“可惜啊,他们打错算盘了。”
秦风坐直了身子,两根手指夹起那封价值连城的投诚信,随手一扔。
轻飘飘的信纸在空中划过一道弧线,准确无误地落进了烧得通红的炭盆里。
“嗤——”
火焰瞬间舔舐上来,那上好的纸张卷曲、发黑,上面那些关于“忠诚”和“条件”的字眼,眨眼间就化成了一团灰烬。
“主公,您这是……拒了?”云裳眨巴着大眼睛,“虽然他们条件过分,但要是真能开城门,咱们兄弟能少死不少人呢。”
秦风摇了摇头,拿起火钳拨弄了一下炭火,让那信烧得更干净些。
“云裳,有些捷径是不能走的。”
“我要是接了这封信,就是承认了他们的特权。等到进了金陵城,我就得像供祖宗一样供着这帮吸血鬼。那我怎么面对那些为了分田地而战死的兄弟?怎么面对江南那些盼着咱们去的穷苦百姓?”

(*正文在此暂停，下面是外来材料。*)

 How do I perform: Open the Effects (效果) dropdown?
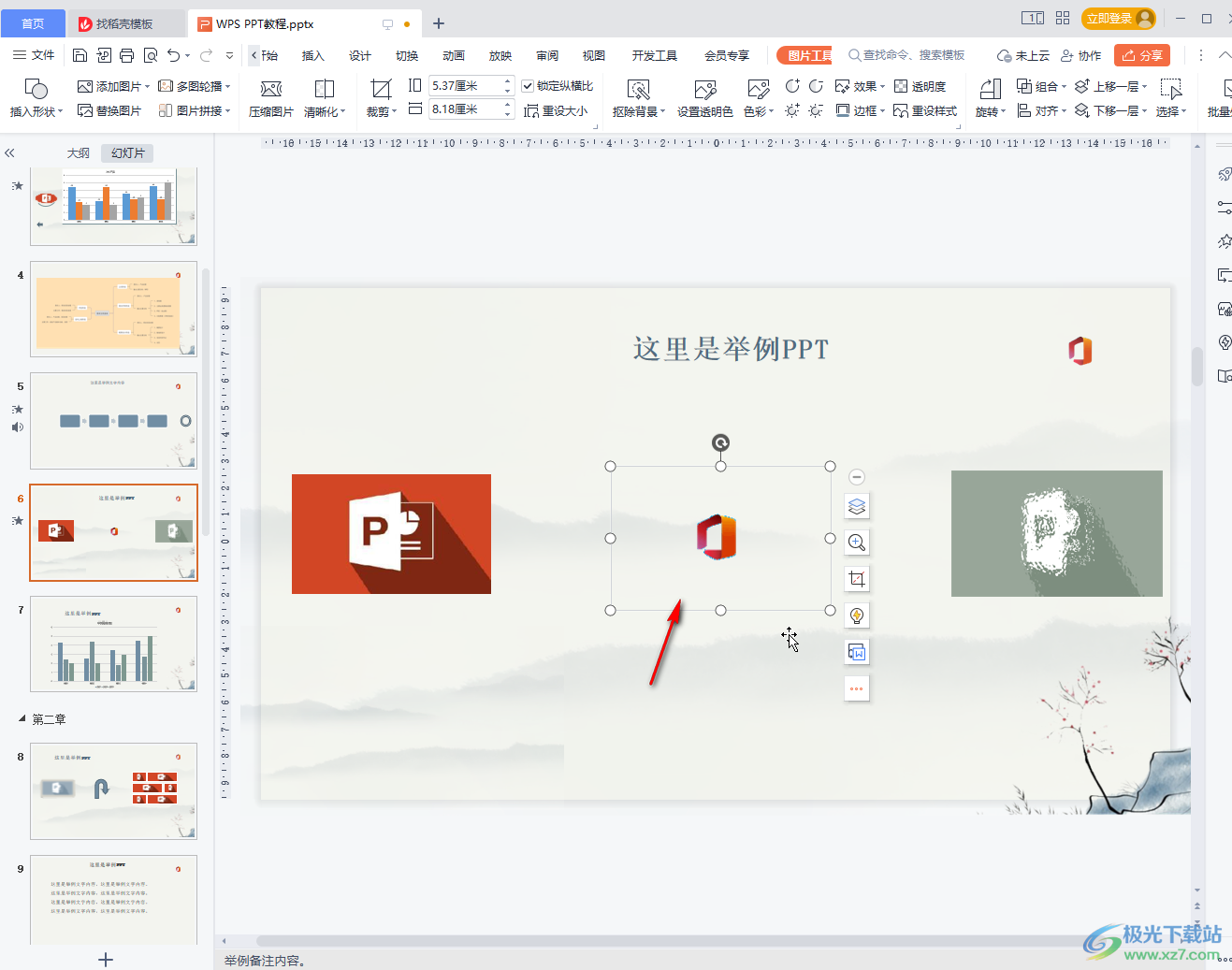(x=859, y=86)
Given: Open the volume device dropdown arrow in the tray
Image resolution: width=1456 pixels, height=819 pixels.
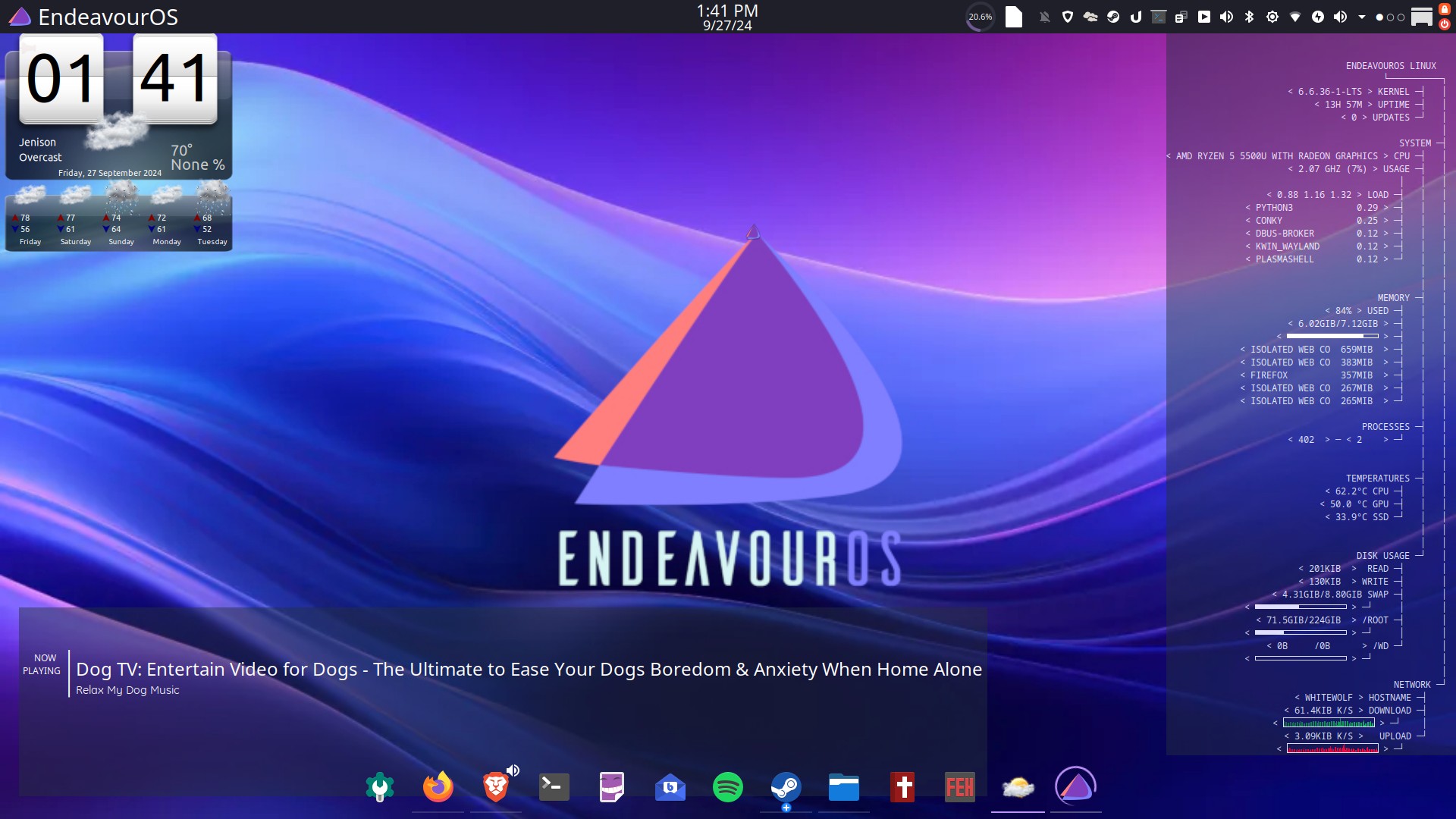Looking at the screenshot, I should [x=1361, y=16].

“我要的是一个干干净净的新江南,不是一个换汤不换药的旧朝廷。”
秦风的声音不大,却透着一股子硬邦邦的道理。
“再说了,我也没说不利用这封信啊。”
秦风脸上突然露出一丝坏笑,那模样像极了小时候在村口算计怎么偷瓜的坏小子。
“云裳,黑风卫在金陵还有人吧?”
“有啊,虽然刘昱查得严,但藏几个钉子还是没问题的。”
“那就好。”秦风从怀里摸出一块擦手的帕子,慢条斯理地擦了擦手上的红薯灰,“你让人在金陵散布点小道消息。就说……顾雍顾老爷子,深明大义,已经秘密给秦王写了降书,秦王那边看得很感动,准备封顾家为江南第一世家。”
“记住,说得越真越好,最好能把那信里的一些感人肺腑的原话,不经意地漏出去两句。”
云裳一听,眼睛瞬间亮了,连手里的红薯都不香了。
“主公,您这是要……借刀杀人?”
“哎,读书人的事,怎么能叫杀人呢?”秦风一脸无辜地摊了摊手,“我这是帮刘昱刘王爷清理门户。你想想,刘昱现在本来就是个火药桶,一点就炸。要是让他知道,他最倚重的顾家,背着他跟我眉来眼去,甚至还要卖了他……”
云裳打了个寒颤,脑补了一下那个画面。